* _Records for the task_

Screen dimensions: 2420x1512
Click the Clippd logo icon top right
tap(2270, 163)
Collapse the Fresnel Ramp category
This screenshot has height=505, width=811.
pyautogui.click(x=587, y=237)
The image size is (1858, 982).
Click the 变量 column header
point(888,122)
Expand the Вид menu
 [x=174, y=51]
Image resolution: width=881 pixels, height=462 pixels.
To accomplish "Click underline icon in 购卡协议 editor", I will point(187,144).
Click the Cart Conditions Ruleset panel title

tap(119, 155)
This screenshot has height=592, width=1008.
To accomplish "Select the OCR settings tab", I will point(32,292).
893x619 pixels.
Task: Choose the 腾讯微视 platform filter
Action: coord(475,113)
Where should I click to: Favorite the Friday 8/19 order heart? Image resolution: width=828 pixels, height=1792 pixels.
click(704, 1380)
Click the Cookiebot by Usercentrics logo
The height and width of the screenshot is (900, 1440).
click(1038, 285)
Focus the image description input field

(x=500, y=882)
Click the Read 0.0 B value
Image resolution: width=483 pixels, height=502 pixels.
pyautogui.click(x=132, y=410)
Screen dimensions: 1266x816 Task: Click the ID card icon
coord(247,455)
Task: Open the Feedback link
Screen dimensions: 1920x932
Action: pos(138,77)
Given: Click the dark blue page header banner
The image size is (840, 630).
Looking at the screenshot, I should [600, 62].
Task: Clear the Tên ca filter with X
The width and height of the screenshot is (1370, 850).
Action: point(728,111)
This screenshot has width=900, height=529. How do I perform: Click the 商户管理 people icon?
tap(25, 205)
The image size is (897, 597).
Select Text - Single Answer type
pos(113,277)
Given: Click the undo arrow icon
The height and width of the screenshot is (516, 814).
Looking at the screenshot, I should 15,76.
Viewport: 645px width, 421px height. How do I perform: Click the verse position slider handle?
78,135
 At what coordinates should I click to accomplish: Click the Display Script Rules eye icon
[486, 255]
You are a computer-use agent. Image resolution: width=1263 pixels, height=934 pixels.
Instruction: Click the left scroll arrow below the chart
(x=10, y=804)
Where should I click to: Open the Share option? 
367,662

* _What the exercise asks_
Determine how many lines in the listing above contain "Given", giving the number and no other words.

* _Response area_
2